Asuragen’s Diagnostic Test for SMA Approved for Use in Europe
Asuragen’s diagnostic test for the analysis of genes associated with spinal muscular atrophy (SMA) — called AmplideX SMA Plus Kit — was given the European CE mark, approving it for commercial use, the company announced.
The designation means the AmplideX kit complies with the European Union’s safety, health, and environmental protection requirements, and the product can be sold throughout the European Economic Area (EEA).
SMA is caused by mutations in the SMN1 gene, which encodes the SMN protein critical for motor neuron survival. It is an autosomal recessive disorder, which means that for a child to develop SMA they must inherit a copy of a mutated gene from both parents.
However, people carry extra copies of another gene, called SMN2, that also produces the SMN protein but in very low functional amounts. Still, the number of copies of this second gene often affects the course of SMA, with more copies associated with less severe disease.

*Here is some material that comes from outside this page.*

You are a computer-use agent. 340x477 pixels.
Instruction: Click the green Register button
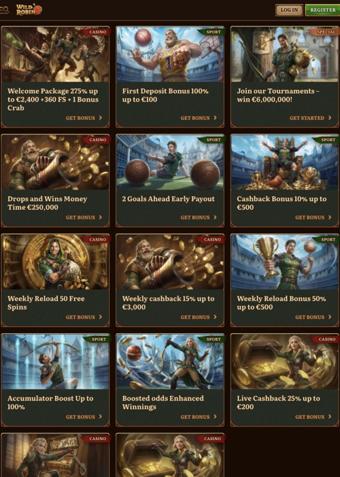pos(323,10)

The AmplideX SMA Plus Kit — called the AmplideX PCR/CE SMN1/2 Plus Kit on the company’s website — quantifies the number of copies of the SMN1 and SMN2 genes, and detects variants associated with SMN1 gene duplication. This allows the identification of “silent carriers” — people who are asymptomatic for the disease but can pass on a faulty gene to their children — as well as a child’s SMN2 copy number.
According to Asuragen, the kit allows for the most comprehensive analysis of SMN1 and SMN2 genes compared to other commercially available kits. It requires a small amount of DNA (20 nanograms) and is fast, requiring less than one hour of hands-on work and carrying a total testing time of four hours.
“Our laboratory has many years of experience testing various methodologies for the quantification of SMN1 and SMN2, but the AmplideX SMA Plus Kit has now set the bar for speed and simplicity,” Henny Lemmink, a clinical laboratory geneticist at the Department of Genetics of UMC Groningen, said in a press release.
“By incorporating reporting of silent carrier risk as well as SMN2 disease modifier presence all from the same reaction, there is no comparison on the market for getting so much information so quickly and promises to become the first choice in diagnosis and carrier screening of SMA,” Lemmink added.
Newborn screening for SMA is rising, following recommendations by the American College of Obstetrics and Gynecology and the approval of two disease-modifying therapies for this disease: Novartis‘ gene therapy Zolgensma, and Biogen’s Spinraza. A third potential such therapy, risdiplam by Roche and Genentech, is under consideration for approval by the U.S. Food and Drug Administration.
“Given the emergence of novel treatments and interventions for SMA, the demand for fast and accurate test results is greater than ever,” said Matthew McManus, the CEO of Asuragen.
“With the AmplideX SMA Plus Kit, laboratories how have a simple and scalable solution to deliver meaningful results in a fraction of the time compared to alternative methods,” he added.